Aux Pays-Bas et en Belgique, l’utilisation du glyphosate est interdite pour les particuliers. Au Portugal, son usage est interdit dans les espaces publics. En République tchèque, il est limité mais pas interdit depuis 2019.
· Qu’en est-il ailleurs dans le monde?
Aux États-Unis, Monsanto et sa maison mère allemande Bayer sont empêtrés depuis des années dans de multiples et coûteuses procédures judiciaires aux Etats-Unis, liées à l’utilisation du désherbant Roundup. Le groupe a notamment conclu en 2020 un accord à 10 milliards de dollars pour solder les poursuites de ses anciens utilisateurs.
Mais dans ce pays le glyphosate demeure en vente, même si des restrictions locales limitent son usage.
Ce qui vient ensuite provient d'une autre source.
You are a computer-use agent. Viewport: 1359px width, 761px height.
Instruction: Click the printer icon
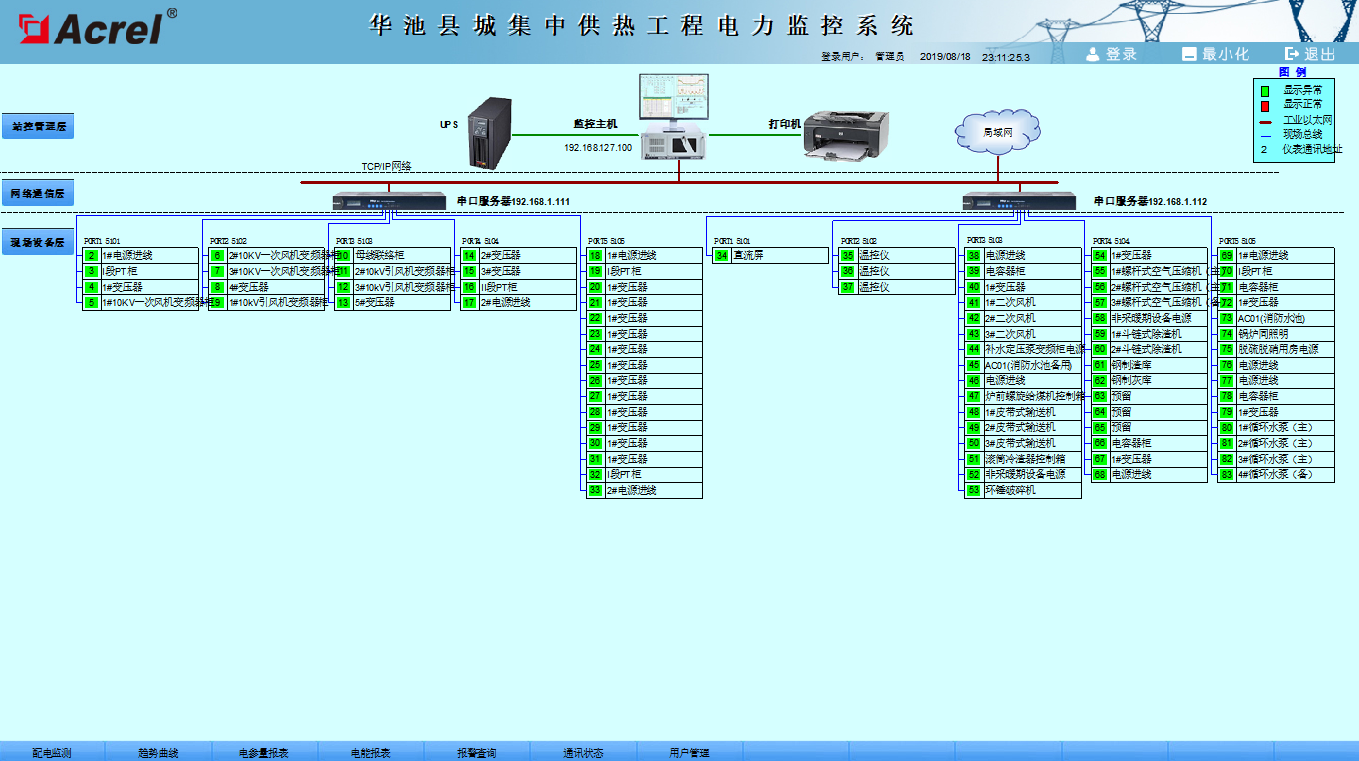pos(847,132)
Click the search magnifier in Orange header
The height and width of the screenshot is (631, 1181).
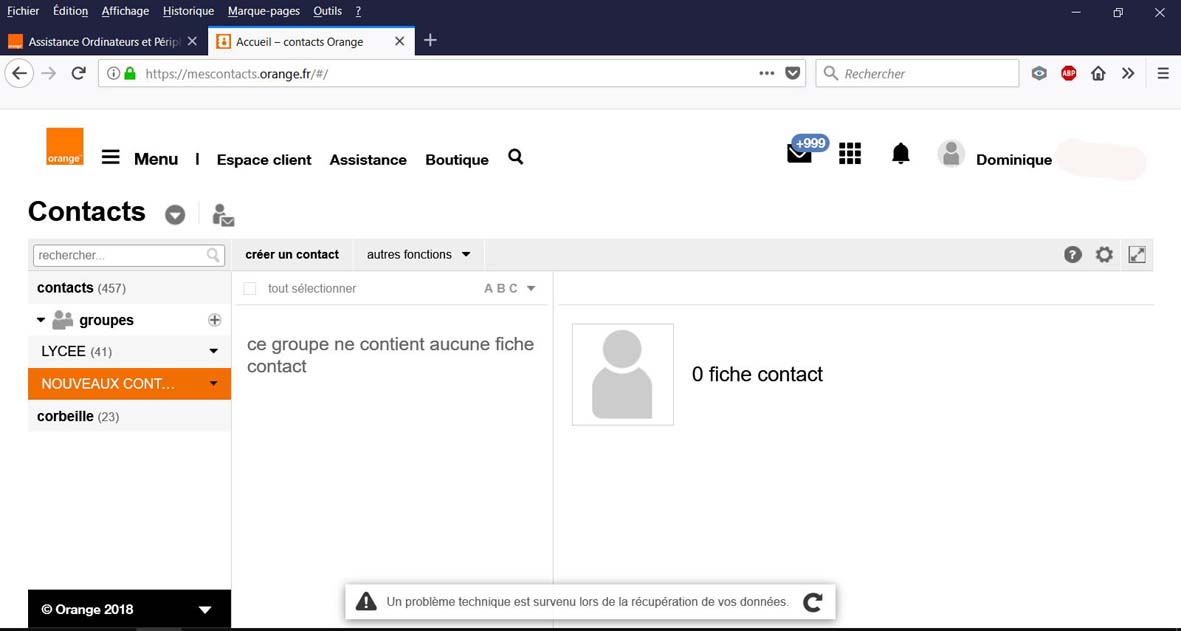[516, 157]
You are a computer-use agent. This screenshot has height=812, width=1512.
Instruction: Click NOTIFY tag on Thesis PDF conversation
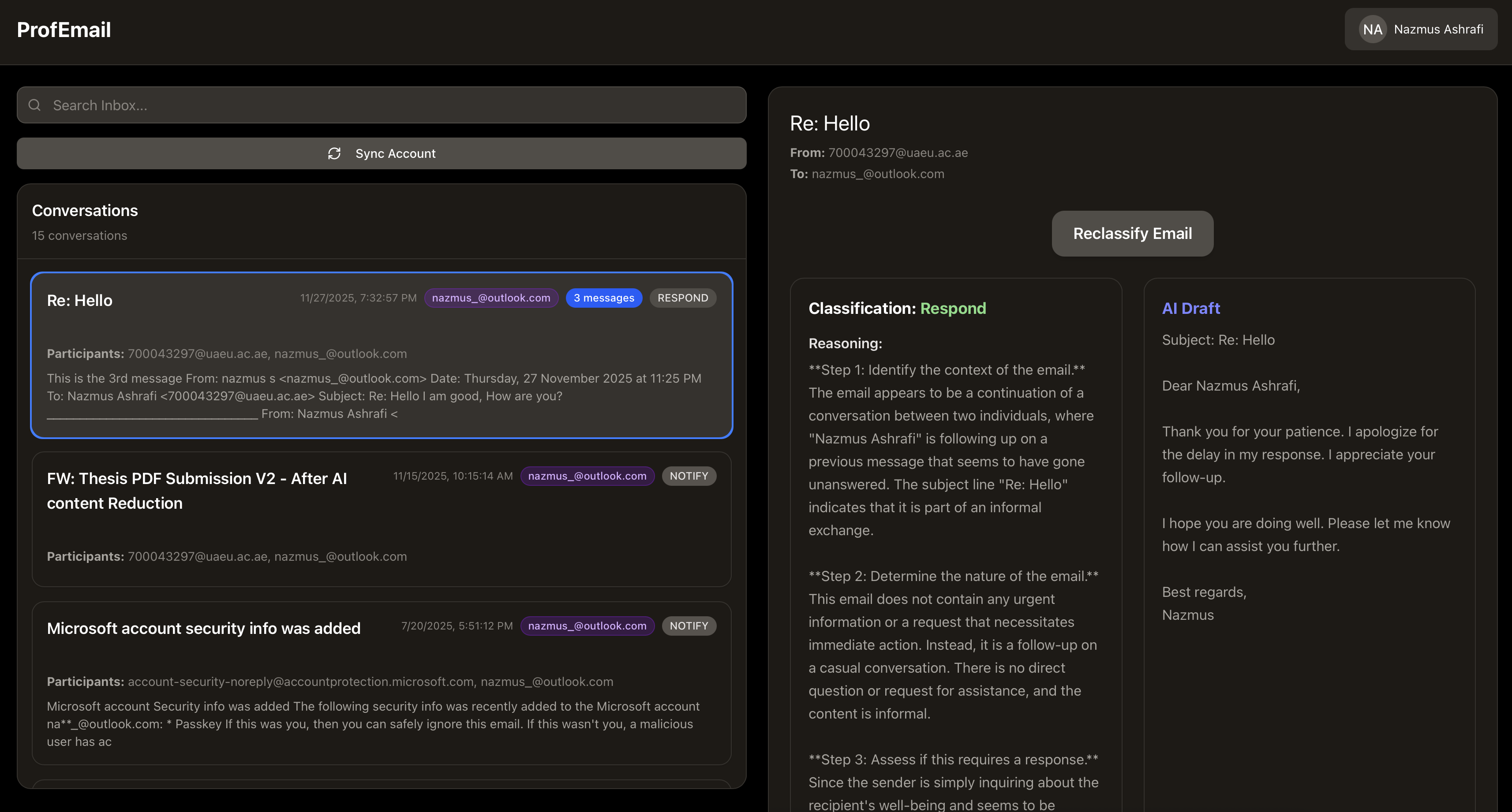[689, 476]
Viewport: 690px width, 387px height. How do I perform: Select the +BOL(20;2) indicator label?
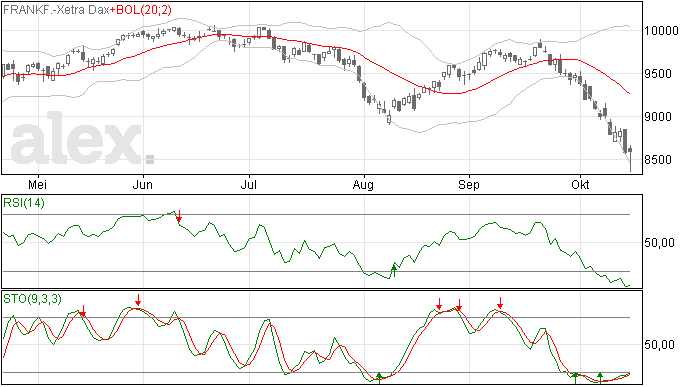point(141,10)
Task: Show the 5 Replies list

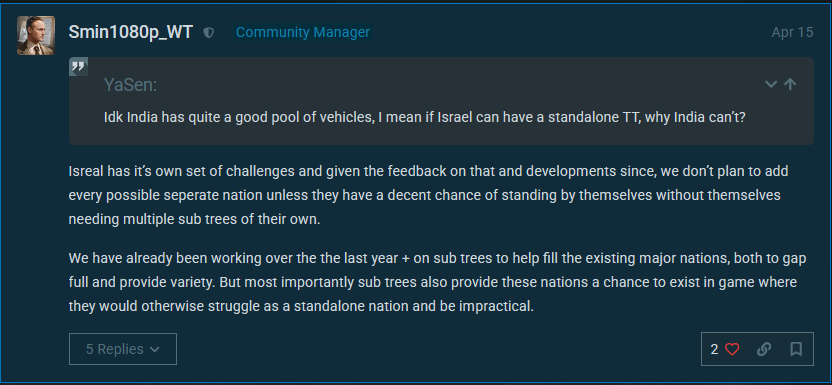Action: [123, 349]
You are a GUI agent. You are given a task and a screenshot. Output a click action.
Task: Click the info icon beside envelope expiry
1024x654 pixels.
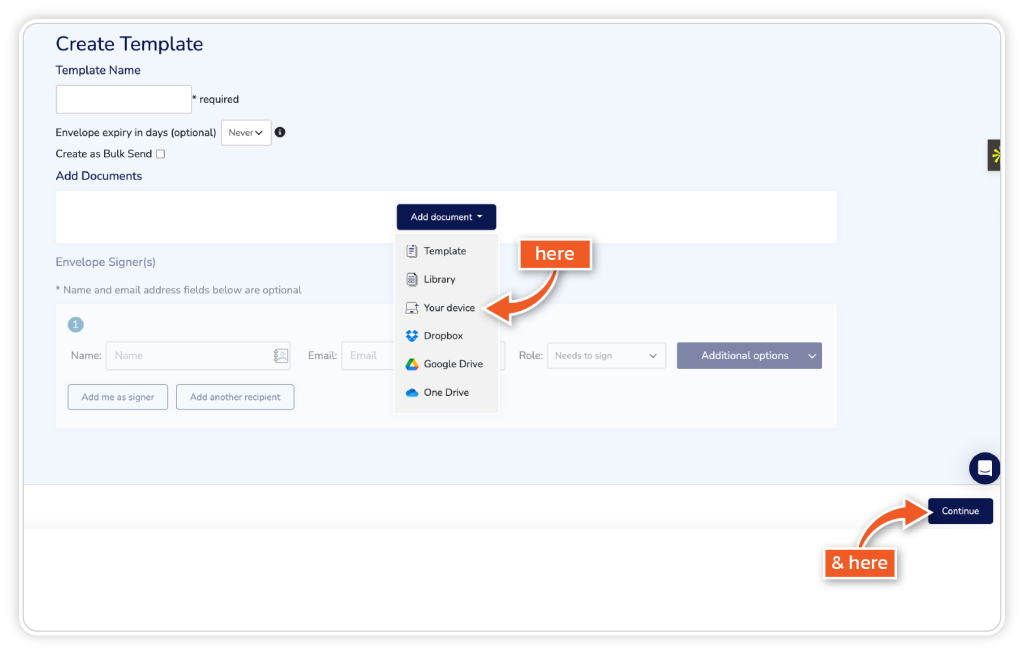pyautogui.click(x=280, y=132)
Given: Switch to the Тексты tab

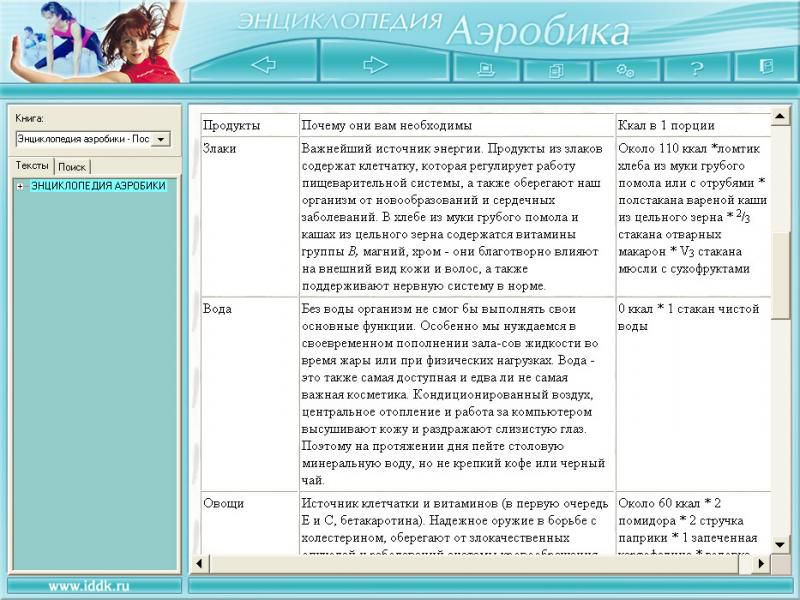Looking at the screenshot, I should [x=32, y=166].
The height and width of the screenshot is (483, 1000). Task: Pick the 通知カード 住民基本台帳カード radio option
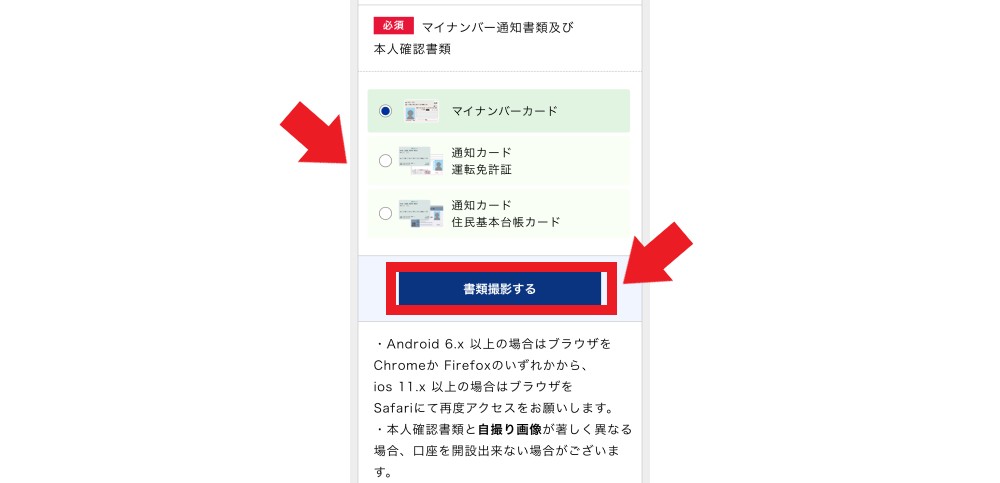(x=385, y=213)
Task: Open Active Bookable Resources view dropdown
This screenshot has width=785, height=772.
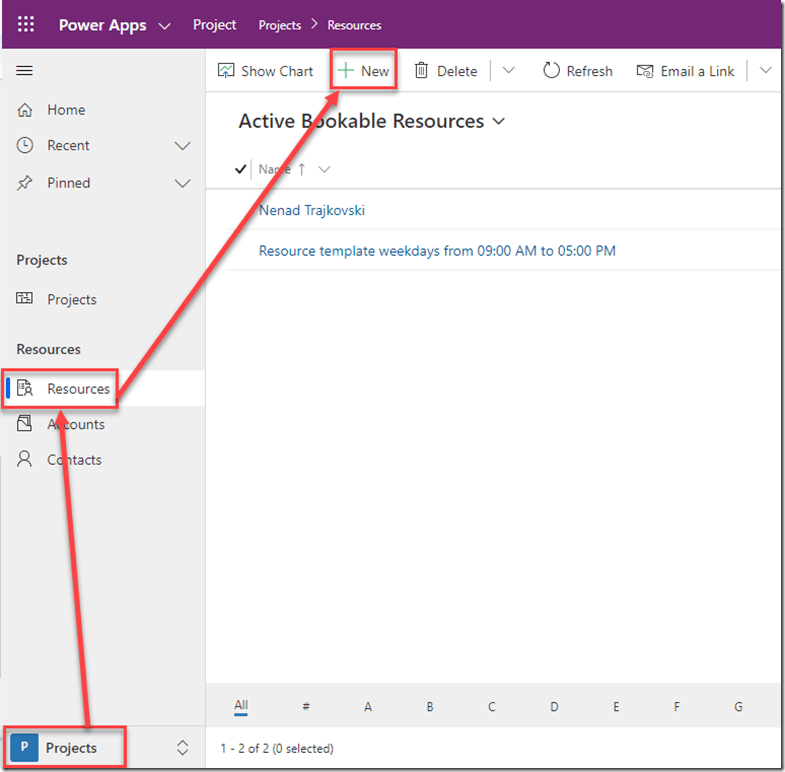Action: tap(499, 122)
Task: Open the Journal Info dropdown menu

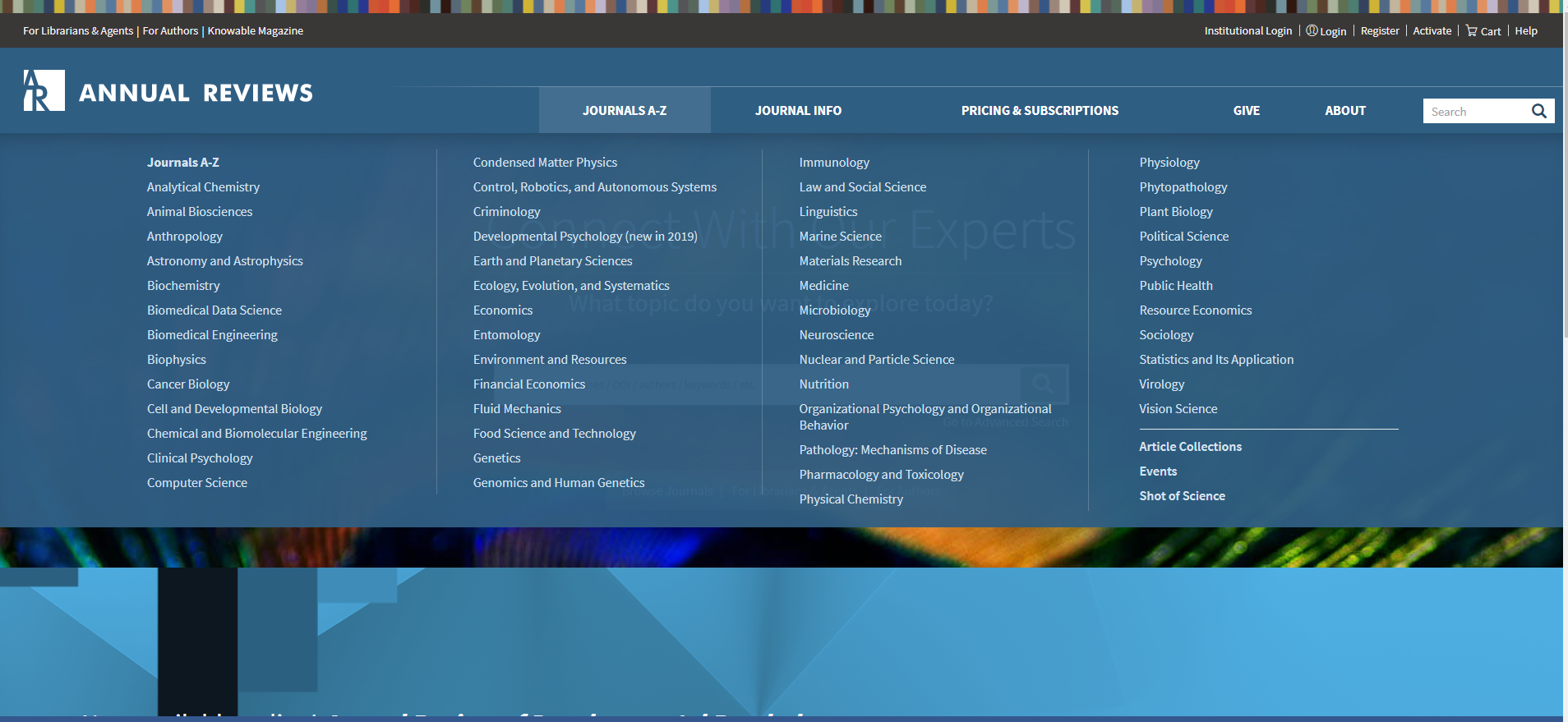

En 2019, l’Agence américaine de protection de l’environnement (EPA) a réaffirmé que le glyphosate n’était « probablement pas cancérigène pour les humains ».
Le Mexique s’est quant à lui engagé début 2021 vers une interdiction progressive du glyphosate jusqu’à un bannissement total à compter du 31 mars 2024. En Colombie, les épandages de glyphosate pour détruire les plantations de coca ont été suspendus pour raison sanitaire en 2015 puis réautorisés sous conditions à partir de 2020.
Au Brésil, le glyphosate a été l’objet d’une brève bataille judiciaire en 2018, une juge suspendant les nouveaux produits à base de glyphosate avant qu’un tribunal saisi par le gouvernement n’annule sa décision. Au Salvador, l’herbicide a fait partie d’une liste de 53 produits pour l’agriculture interdits en 2013. Mais l’interdiction du glyphosate a ensuite été levée.